The question of the Irish Church, though it overshadowed the whole Session by its magnitude, did not, however, so entirely absorb the time of Parliament as to preclude legislation on some other subjects. Several useful Acts were passed, and other subjects were advanced, though not carried to their consummation in a legislative form. Of the former class the Bankruptcy Bill deserves prominent notice. For several Sessions the difficult questions involved in this branch of the law had demanded solution, and attempts had been made to grapple with them, but it was reserved for the Session of 1869 to pass an Act embodying what was regarded as promising experiment in the right direction, if not a satisfactory settlement of this difficult subject. The Attorney-General, Sir R. Collier, is mainly entitled to the credit of this achievement, he having introduced and carried the Bill through the House of Commons, where it was very fully discussed, but was not materially altered in its progress from the original draft. The first step of moving for leave to bring in the measure was taken on March 5,
when Sir R. Collier made a statement explaining the leading provisions which it would contain. Having reviewed the failure of former measures, he said the main object should be to collect and distribute the estate of a bankrupt as fairly, cheaply, and speedily as possible. In the first place he proposed—but by a separate Billto abolish imprisonment for debt, though the power possessed by the county courts would be still continued, placed, however, under stringent regulations. The main Bill, which made a clean sweep of the present system, would to a great extent be based on the Scotch system. When a man had been adjudicated a bankrupt his creditors would be summoned together, and there would be a preliminary proof of debts to determine the right of voting. The creditors would then have three courses—to accept a composition, to agree to a deed of arrangement, or to proceed in bankruptcy. If they chose the latter, they would appoint a trustee—not an official of the court, but any one they pleased; they would also nominate inspectors from their own body, the accounts would be andited by an official auditor, and the whole operation would be conducted under the superintendence of the court. A debtor would not be allowed to make himself a bankrupt, and after his release his subsequently acquired property would be liable for his debts for six years, unless he had paid a dividend of 108. in the pound. Five-sixths, however, of his creditors would have power to release him. Criminal offences in bankruptcy would be sent to the ordinary criminal courts, including quarter sessions and magistrates, and the stringency of the criminal law against fraudulent debtors would be increased. The administration of the bankruptcy law would be entrusted in the country to the County Court Judges, the present jurisdiction of the Bankruptcy Commissioners being retained until they died off; and in London one of the judges of the superior courts would be constituted Chief Judge in Bankruptcy, with power to make rules and regulations, and in certain cases to summon a jury. Appeals would go to the court from which the judge came, and in a few instances to the House of Lords. The funds of the court would suffice to pay all the necessary compensations, and the Bill—though only half as long as that of last year-would be a consolidating statute.
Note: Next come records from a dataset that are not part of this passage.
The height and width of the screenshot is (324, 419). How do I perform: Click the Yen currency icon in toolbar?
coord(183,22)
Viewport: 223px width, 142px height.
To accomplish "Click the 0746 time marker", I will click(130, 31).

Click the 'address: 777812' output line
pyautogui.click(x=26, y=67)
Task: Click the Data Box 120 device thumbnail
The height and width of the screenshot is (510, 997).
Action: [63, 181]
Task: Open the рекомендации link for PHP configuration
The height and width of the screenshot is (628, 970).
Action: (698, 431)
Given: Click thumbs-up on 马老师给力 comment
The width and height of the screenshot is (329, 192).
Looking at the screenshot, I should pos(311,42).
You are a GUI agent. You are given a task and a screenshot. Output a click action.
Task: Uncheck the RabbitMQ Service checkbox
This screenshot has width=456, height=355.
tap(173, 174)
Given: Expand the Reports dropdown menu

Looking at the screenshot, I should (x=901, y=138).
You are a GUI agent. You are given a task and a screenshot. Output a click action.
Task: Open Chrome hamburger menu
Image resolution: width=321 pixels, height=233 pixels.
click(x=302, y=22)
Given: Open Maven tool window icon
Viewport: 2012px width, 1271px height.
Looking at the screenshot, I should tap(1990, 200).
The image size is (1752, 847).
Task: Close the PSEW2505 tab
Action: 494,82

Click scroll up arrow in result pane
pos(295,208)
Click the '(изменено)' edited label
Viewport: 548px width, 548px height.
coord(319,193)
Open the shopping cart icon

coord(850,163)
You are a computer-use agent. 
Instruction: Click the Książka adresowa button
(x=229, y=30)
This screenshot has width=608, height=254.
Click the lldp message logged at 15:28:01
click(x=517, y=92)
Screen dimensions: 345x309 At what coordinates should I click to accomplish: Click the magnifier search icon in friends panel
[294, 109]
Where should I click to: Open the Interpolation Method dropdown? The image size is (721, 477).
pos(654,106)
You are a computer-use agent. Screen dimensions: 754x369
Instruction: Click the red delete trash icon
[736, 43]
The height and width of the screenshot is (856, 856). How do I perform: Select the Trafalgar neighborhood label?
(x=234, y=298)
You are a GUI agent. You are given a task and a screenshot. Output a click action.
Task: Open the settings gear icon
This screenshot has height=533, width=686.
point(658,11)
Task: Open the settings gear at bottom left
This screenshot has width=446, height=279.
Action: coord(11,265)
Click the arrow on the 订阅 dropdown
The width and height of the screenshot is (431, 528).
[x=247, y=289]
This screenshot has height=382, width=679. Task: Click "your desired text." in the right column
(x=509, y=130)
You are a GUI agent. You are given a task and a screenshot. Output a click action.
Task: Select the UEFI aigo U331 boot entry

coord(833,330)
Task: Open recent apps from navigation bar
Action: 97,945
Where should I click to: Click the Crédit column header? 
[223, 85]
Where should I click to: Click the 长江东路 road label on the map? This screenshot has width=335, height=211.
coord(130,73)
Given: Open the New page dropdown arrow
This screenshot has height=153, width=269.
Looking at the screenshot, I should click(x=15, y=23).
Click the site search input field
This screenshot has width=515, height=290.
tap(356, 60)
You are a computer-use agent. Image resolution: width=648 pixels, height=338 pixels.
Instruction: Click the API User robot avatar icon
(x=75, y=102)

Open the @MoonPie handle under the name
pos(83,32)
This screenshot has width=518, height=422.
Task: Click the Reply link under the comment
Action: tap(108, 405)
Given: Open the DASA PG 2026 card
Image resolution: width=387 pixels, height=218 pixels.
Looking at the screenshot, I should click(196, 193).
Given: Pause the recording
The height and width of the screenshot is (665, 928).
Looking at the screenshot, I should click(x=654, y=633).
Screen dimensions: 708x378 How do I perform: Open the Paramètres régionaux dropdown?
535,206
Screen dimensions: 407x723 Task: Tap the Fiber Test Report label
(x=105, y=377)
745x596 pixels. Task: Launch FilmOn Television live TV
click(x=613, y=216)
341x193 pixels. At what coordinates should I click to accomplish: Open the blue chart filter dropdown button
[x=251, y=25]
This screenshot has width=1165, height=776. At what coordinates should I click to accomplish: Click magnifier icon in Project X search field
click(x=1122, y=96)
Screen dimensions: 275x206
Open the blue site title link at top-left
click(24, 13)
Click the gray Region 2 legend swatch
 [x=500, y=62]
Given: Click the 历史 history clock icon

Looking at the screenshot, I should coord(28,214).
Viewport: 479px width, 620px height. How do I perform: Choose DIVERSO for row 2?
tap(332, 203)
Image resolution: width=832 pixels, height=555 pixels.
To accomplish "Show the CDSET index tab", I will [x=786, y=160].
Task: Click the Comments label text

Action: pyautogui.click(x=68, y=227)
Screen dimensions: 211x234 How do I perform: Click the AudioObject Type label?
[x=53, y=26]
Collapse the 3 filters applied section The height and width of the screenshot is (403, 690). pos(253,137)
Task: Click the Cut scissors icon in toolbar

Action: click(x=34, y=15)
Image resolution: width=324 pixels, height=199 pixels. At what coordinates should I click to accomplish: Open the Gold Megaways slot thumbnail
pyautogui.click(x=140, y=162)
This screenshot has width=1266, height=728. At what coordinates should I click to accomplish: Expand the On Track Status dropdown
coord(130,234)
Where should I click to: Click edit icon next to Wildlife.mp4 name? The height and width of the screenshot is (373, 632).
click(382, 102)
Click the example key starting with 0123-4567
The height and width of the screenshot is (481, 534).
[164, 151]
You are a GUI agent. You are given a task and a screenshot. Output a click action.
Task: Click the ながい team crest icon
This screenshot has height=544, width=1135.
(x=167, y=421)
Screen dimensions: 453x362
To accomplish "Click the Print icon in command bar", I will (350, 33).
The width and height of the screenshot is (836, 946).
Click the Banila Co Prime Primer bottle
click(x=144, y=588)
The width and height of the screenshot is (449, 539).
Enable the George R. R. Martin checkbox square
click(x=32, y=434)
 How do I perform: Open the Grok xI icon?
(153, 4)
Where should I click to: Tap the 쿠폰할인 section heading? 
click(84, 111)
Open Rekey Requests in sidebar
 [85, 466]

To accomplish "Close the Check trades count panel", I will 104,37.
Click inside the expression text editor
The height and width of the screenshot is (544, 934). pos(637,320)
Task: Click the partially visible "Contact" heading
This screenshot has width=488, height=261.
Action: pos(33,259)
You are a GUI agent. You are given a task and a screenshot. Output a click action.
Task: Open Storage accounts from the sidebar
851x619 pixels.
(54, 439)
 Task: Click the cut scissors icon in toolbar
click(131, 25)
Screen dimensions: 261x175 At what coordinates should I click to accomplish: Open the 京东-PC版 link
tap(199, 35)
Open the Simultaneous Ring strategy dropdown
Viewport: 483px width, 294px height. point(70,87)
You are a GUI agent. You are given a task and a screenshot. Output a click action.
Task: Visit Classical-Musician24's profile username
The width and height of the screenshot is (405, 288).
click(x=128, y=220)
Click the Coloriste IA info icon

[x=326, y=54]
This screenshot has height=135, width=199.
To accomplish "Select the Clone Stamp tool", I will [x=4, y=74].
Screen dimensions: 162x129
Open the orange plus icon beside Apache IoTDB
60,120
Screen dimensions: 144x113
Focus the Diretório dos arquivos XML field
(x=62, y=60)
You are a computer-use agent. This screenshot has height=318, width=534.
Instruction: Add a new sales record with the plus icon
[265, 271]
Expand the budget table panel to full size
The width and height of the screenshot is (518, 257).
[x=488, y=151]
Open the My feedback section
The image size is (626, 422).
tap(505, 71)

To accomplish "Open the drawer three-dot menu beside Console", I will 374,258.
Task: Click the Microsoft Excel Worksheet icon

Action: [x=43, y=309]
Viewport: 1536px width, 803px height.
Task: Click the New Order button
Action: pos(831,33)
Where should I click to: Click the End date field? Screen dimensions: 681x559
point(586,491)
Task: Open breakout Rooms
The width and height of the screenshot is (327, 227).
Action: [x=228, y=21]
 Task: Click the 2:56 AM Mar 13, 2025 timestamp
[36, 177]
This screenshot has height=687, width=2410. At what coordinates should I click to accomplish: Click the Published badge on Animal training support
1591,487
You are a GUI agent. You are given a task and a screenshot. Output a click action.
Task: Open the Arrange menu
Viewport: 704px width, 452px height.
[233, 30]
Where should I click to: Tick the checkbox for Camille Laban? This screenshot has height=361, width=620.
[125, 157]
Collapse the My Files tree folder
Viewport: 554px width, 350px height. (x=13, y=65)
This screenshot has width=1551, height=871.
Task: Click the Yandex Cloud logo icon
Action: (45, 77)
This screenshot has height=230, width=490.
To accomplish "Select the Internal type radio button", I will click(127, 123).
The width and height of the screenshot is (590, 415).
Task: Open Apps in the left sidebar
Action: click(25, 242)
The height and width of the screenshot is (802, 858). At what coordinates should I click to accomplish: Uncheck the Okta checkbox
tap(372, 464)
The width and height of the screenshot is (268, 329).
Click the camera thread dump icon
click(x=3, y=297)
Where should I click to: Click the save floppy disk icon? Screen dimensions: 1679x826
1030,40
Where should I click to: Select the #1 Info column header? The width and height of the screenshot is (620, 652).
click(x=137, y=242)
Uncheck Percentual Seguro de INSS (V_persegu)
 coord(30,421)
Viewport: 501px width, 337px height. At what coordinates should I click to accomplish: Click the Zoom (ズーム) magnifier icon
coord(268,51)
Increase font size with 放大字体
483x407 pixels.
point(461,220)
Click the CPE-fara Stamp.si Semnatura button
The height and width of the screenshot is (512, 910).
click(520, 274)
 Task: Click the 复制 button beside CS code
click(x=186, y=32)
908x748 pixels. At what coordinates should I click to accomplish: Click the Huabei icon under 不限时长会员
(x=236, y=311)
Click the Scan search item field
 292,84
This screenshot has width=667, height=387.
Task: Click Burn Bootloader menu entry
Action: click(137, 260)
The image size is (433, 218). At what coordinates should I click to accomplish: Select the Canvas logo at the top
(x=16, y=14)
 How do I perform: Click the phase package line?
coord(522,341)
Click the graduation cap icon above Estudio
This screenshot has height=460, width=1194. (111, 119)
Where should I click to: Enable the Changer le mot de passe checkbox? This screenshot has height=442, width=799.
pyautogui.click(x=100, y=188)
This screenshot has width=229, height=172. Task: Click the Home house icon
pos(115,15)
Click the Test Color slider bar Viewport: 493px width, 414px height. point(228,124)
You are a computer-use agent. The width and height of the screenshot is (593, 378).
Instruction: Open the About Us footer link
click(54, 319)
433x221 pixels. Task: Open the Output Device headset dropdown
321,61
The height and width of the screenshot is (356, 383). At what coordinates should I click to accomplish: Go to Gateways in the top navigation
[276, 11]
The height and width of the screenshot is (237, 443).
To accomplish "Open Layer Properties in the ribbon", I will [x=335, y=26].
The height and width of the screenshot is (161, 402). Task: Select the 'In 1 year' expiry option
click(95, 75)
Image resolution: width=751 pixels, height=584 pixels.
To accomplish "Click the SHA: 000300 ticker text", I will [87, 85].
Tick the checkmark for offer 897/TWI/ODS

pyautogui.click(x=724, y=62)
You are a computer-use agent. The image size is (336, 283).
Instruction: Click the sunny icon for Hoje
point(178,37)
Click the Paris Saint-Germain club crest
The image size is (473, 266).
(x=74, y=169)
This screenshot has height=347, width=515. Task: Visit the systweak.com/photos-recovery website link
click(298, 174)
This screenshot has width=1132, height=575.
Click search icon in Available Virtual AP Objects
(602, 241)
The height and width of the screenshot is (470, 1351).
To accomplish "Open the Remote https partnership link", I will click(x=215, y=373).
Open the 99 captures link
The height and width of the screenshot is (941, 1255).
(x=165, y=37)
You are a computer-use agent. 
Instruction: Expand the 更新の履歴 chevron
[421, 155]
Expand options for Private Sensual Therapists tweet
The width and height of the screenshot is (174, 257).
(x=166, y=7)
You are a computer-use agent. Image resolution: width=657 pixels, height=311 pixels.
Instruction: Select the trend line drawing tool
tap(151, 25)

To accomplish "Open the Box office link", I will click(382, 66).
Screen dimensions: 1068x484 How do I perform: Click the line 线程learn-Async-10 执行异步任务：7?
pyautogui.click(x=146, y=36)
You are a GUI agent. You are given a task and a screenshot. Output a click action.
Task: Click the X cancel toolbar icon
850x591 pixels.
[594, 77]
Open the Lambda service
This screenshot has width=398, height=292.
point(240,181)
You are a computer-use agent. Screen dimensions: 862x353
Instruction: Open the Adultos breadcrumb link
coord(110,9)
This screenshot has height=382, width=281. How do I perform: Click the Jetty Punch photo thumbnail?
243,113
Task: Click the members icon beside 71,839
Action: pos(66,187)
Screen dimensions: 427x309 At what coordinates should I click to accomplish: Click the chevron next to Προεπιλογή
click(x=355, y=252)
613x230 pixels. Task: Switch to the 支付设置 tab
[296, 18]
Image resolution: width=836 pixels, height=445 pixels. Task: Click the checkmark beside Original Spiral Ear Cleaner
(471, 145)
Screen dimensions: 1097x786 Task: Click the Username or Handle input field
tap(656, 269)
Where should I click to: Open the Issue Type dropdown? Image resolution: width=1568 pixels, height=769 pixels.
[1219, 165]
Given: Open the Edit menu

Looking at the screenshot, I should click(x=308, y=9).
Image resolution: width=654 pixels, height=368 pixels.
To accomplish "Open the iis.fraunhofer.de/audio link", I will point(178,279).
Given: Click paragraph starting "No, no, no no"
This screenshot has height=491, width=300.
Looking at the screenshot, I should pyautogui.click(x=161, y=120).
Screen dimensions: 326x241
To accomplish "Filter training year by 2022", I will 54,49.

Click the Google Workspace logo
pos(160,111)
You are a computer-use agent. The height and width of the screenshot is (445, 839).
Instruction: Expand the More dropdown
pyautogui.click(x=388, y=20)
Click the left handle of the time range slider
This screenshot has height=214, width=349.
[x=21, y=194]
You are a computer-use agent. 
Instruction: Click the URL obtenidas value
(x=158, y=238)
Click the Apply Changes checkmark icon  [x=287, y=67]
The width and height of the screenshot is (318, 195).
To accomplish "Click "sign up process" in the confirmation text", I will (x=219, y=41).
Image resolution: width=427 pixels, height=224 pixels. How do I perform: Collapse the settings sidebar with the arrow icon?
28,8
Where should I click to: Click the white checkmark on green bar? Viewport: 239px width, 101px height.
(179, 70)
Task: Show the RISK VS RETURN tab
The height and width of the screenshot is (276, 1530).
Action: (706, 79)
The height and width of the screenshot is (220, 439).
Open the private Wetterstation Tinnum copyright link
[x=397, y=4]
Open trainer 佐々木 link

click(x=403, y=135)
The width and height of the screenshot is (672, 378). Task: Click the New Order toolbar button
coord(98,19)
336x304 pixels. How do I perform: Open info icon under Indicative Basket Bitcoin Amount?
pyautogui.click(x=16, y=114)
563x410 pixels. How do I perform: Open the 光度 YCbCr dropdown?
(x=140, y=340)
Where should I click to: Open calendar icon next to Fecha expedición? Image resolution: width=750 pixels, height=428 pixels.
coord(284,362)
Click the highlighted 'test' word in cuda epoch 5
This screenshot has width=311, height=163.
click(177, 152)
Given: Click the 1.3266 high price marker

The reception of the Bill by members representing commercial interests was favourable. Mr. Jessel, however, a leading counsel in the Equity Courts, made some critical observations upon its provisions. Leave was given to bring in the Bill, and also another which accompanied it, having relation to the same subject matter, the abolition of imprisonment for debt.
On the second reading being moved, Mr. Jessel again stated his views on the subject, and laid down three main requisites for a good system of bankruptcy law—that it should facilitate arrangements between creditors and honest debtors who could not pay their debts, should secure the fair division of a debtor's property among his creditors, and the protection of the after-acquired property of a
debtor. Under the first head he complained that the majority of creditors necessary for an agreement was increased from threefourths to five-sixths, and he held it to be a shortcoming in the Bill that it failed to exclude persons who were not bona fide creditors from voting, and that it was the debtor, and not the creditors, who drew up the agreement. He was strongly opposed to relieving a debtor's after-acquired property from liability for his debts, the only effect of which would be to allow unscrupulous traders to speculate at the expense of others. Mr. Jessel insisted on the necessity of further changes in the mode of distributing the assets of deceased insolvents, giving some instances from his own practice of the hardships and inequalities of the present system.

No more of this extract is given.